На обороте: Его сиятельству князю Нетру Андреевичу Вяземскому. В С.-Петербурге.

Приписка А. Я. Булгакова.

У бедного барона росена был удар паралича, лишивший его рук, ног и памяти. Вчера боялись, что не проживет до утра, но я сегодня не знаю ничего об нем. Обнимаю.

849.

Тургенев князю Вяземскому.

30-го марта 1840 г. Москва.

Пожалуйста, отошли письмо с Барантом, а если уже уехал, то по прежнему, от моего имени, пошли к Балладу. Мне неловко послать его но почте. Может быть, и у нас отправится скоро курьер.

Глазам моим опять похуже. Сегодня зван на обед, который члены нового клуба дают старшинам, то-есть, все-таки князю Д[митрию] Вл[адимировичу]. Авось, поеду.

Напоминаю сегодня, чтобы мне выслали из Петербурга первые два волюма моих рукописей, где о графе Панине, для просмотрения мнения графа Нессельроде, который обещал его доставить. Ожидаем тебя сюда, по когда?
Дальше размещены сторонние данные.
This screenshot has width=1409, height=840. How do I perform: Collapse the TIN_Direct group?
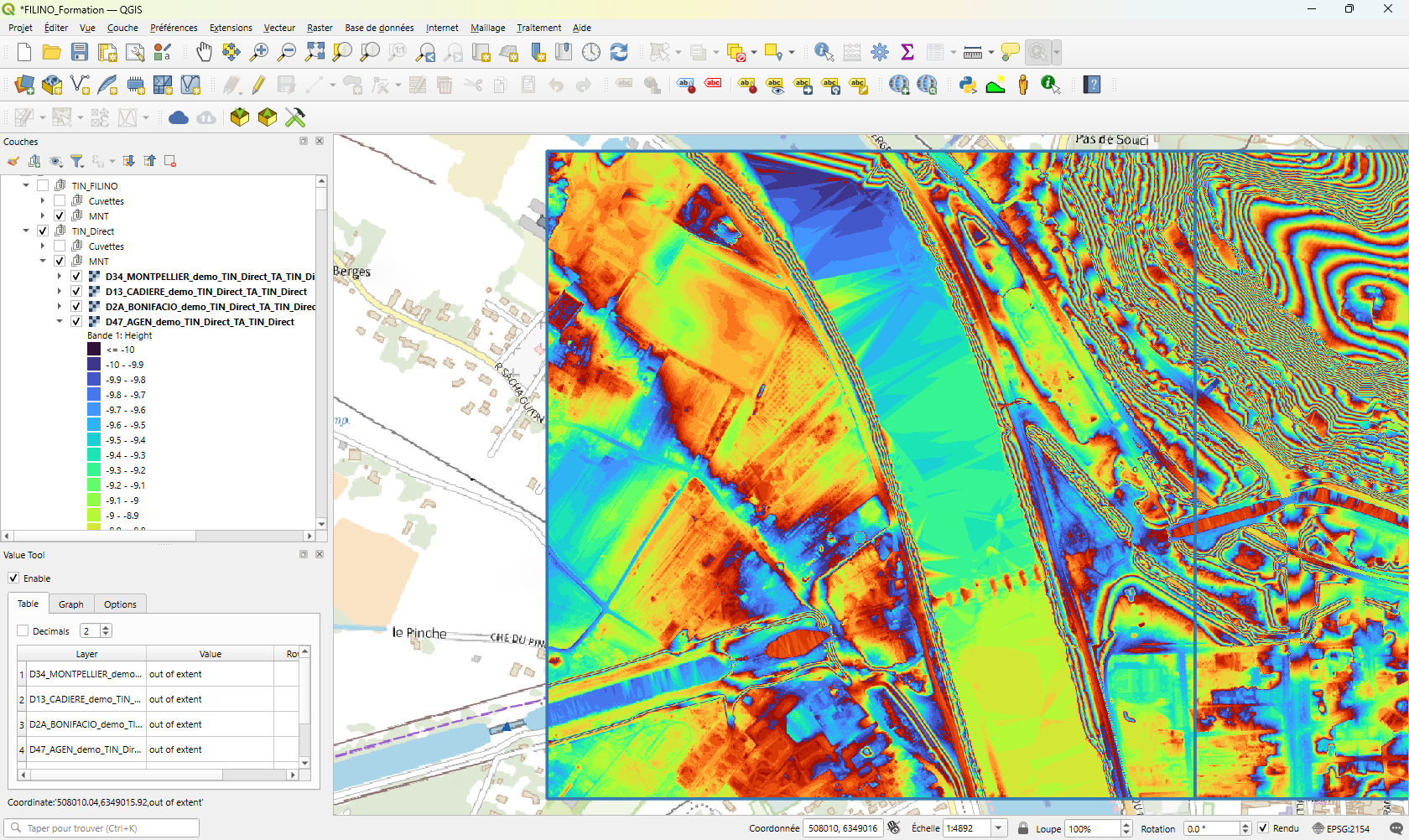click(x=26, y=231)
Президент, сенатор Озеров, является в новый клуб, из чиновников и даже полицейских составленный. Все встают. Он не хочет более ездить. Перед президентом Монтескье не стыдно было бы встать.
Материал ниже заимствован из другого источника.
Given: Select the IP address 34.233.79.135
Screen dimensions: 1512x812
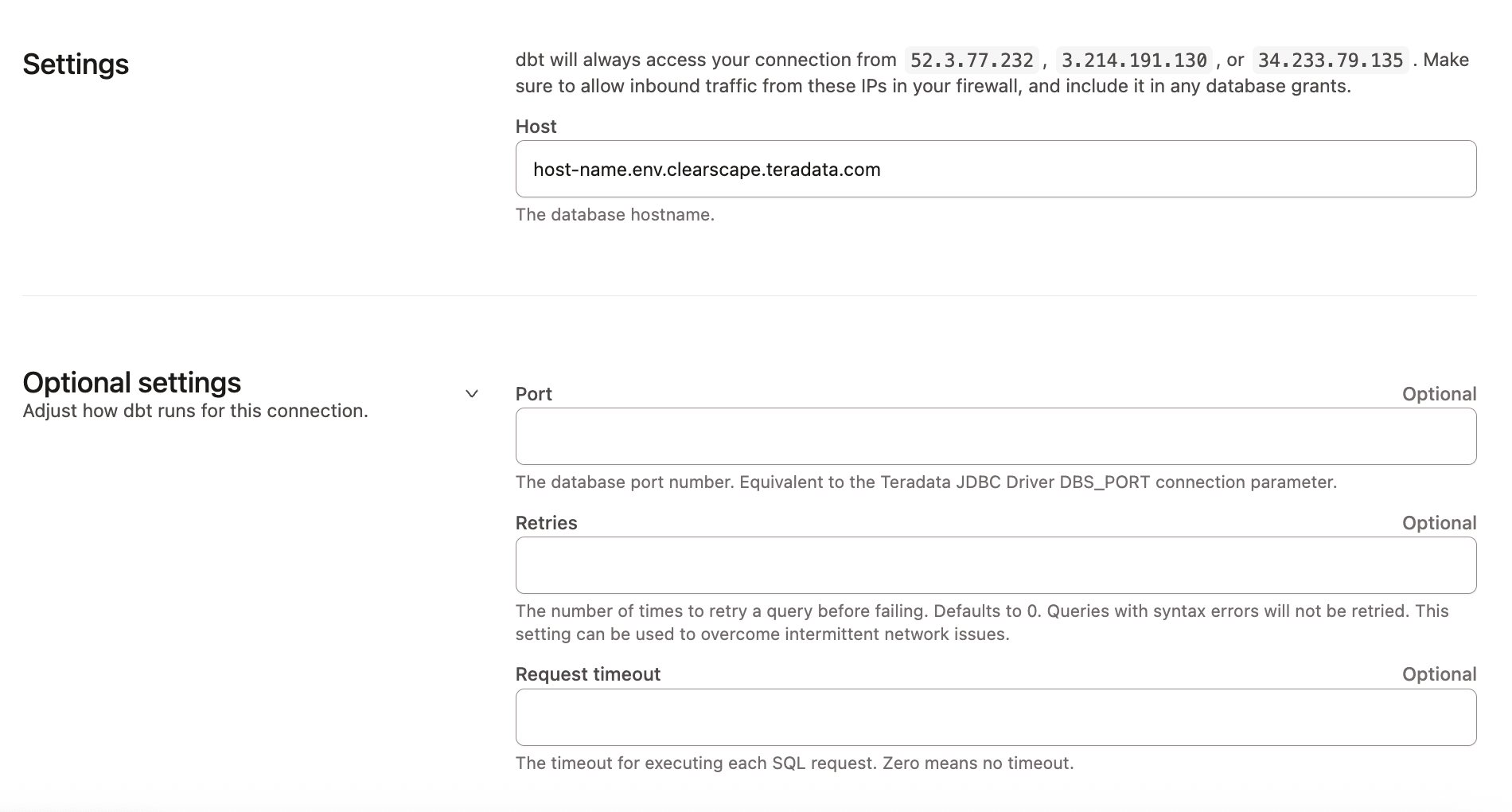Looking at the screenshot, I should (x=1329, y=59).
Скажи мне что-нибудь о Валуевых? Что Лиза? Где они будут летом? Перлюстрирует ли берлинский философ немецкия ведомости или еще не возвратился?

Я нашел в Архиве длинное оригинальное письмо Ломоносова к Миллеру, но не мог прочесть еще. Если увижу, что оно любопытно и неизвестно, то не прислать ли для твоей котомки, сказав несколько слов о его отношениях к Миллеру и Шлецеру.

Может быть, я и не пошлю сегодня письма в Париж, а в понедельник. Глазам трудно кончить его, хотя и очень нужное.


На обороте: Князю П. А. Вяземскому.

Приписка А. Я. Булгакова.

У меня шалит опять глаз. Благодарю за письмо от 25-го. Мы его все читали вчера у Ольги, то-есть, я читал, а прочие слушали, как апостола чтение. J'ai dit que voilà le Thiers consolidé, а Тургенев на это: «Жаль, что я не в Париже, что ты не написал это туда. Я бы выдал за свое». Буду писать тебе в понедельник. Мацнев одобряет все, что пишет княгиня, и на все соглашается. Уж подлинно озадачил ты и ухо меломана, и желудок объедалы своими двумя афишками. Обнимаю! Больно глазам.


30-го марта.

850.

Тургенев князю Вяземскому.

1-го апреля. [Москва].

Отошли повернее к Валладу. Правда ли, что ты сюда уже не будешь? Картон с Дегуром получил, но моих потретов гравированных в нем не было. Вчера показывал обжоре Соймонову menu графа Салтыкова и певице-дочери афишку концерта. Третьего дня во весь стол беседовал с Ермоловым в новом благородном клубе, прозванном клубом святого Станислава, по роду кавалеров, там красующихся: в том числе и я.

851.

Тургенев князю Вяземскому.

2-го апреля (следовательно, не обман) 1840 г. Архив. [Москва].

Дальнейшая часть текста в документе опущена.